Efficient Leverage Score Sampling for Tensor Train Decomposition
Vivek Bharadwaj, Beheshteh T. Rakhshan, Osman Asif Malik, Guillaume Rabusseau
TL;DR
The paper tackles the computational bottleneck of TT-ALS for high-order tensors by introducing rTT-ALS, a sampling-based TT-ALS framework that uses exact leverage-score sampling guided by a data-structure. By maintaining the TT in canonical form, the method makes the left-right TT core chain orthogonal, enabling Φ = I and enabling efficient sampling from the squared-row-norm distribution with construction time $O\left(\sum_{n=1}^j I_n R_{n-1} R_n^2\right)$ and per-sample time $O\left(\sum_{k=1}^j \log\left(I_k R_{k-1}/R_k\right) R_k^2\right)$ (=$O(j R^2 \log I)$ in the uniform case). The authors provide a rigorous proof outline for the sampling procedure and demonstrate empirically that rTT-ALS achieves up to about 16× speedups over non-randomized TT-ALS (and competitive accuracy) on both dense and sparse tensors, including massive real-world datasets. This approach enables scalable TT decompositions for large-scale ML and physics applications and suggests extensions to other tensor-network architectures that exploit canonical forms for efficient sampling.
Abstract
Tensor Train~(TT) decomposition is widely used in the machine learning and quantum physics communities as a popular tool to efficiently compress high-dimensional tensor data.

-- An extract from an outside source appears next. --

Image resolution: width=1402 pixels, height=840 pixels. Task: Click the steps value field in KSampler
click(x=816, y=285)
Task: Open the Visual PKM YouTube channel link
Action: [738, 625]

In this paper, we propose an efficient algorithm to accelerate computing the TT decomposition with the Alternating Least Squares (ALS) algorithm relying on exact leverage scores sampling. For this purpose, we propose a data structure that allows us to efficiently sample from the tensor with time complexity logarithmic in the tensor size. Our contribution specifically leverages the canonical form of the TT decomposition. By maintaining the canonical form through each iteration of ALS, we can efficiently compute (and sample from) the leverage scores, thus achieving significant speed-up in solving each sketched least-square problem. Experiments on synthetic and real data on dense and sparse tensors demonstrate that our method outperforms SVD-based and ALS-based algorithms.